#### Rows:
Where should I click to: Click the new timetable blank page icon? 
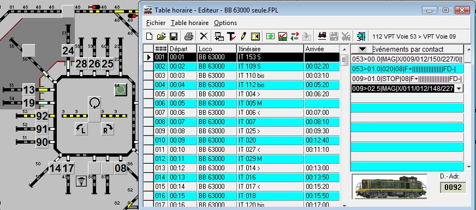click(149, 36)
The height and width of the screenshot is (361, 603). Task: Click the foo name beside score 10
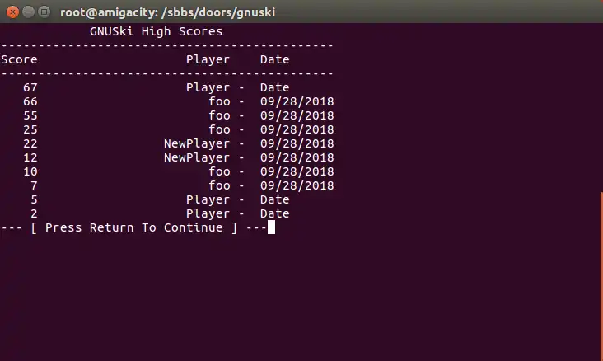coord(219,171)
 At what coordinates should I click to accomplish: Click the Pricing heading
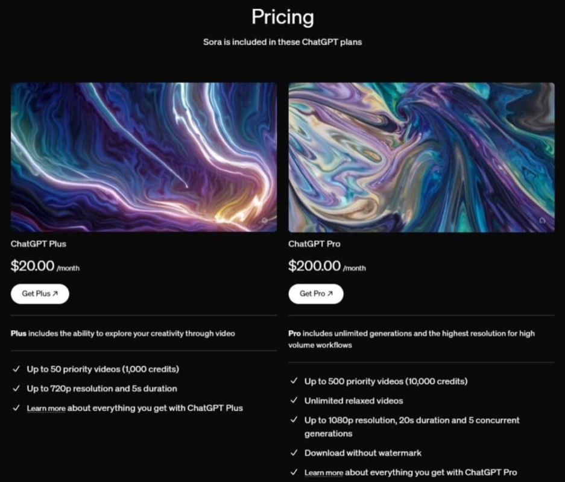pyautogui.click(x=282, y=17)
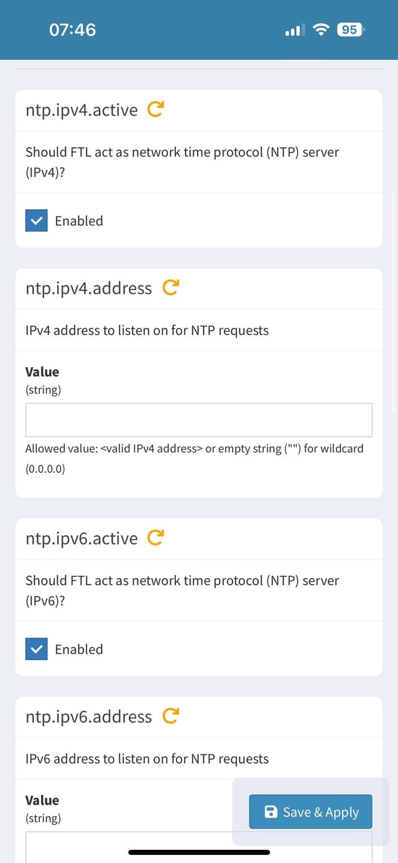Tap the Wi-Fi status icon

[321, 29]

#### Short problem:
Could you update all of the data above by putting "Plans" in place of "Pricing", keeping everything else the same and leaving the pictures out?

#### Expected answer:
Where should I click to: Click the new timetable blank page icon? 
click(149, 36)
The height and width of the screenshot is (361, 603). Task: Click the foo name beside score 10
coord(219,171)
 At what coordinates should I click to accomplish: Click the Plans heading
pyautogui.click(x=282, y=17)
Tap the Wi-Fi status icon

[321, 29]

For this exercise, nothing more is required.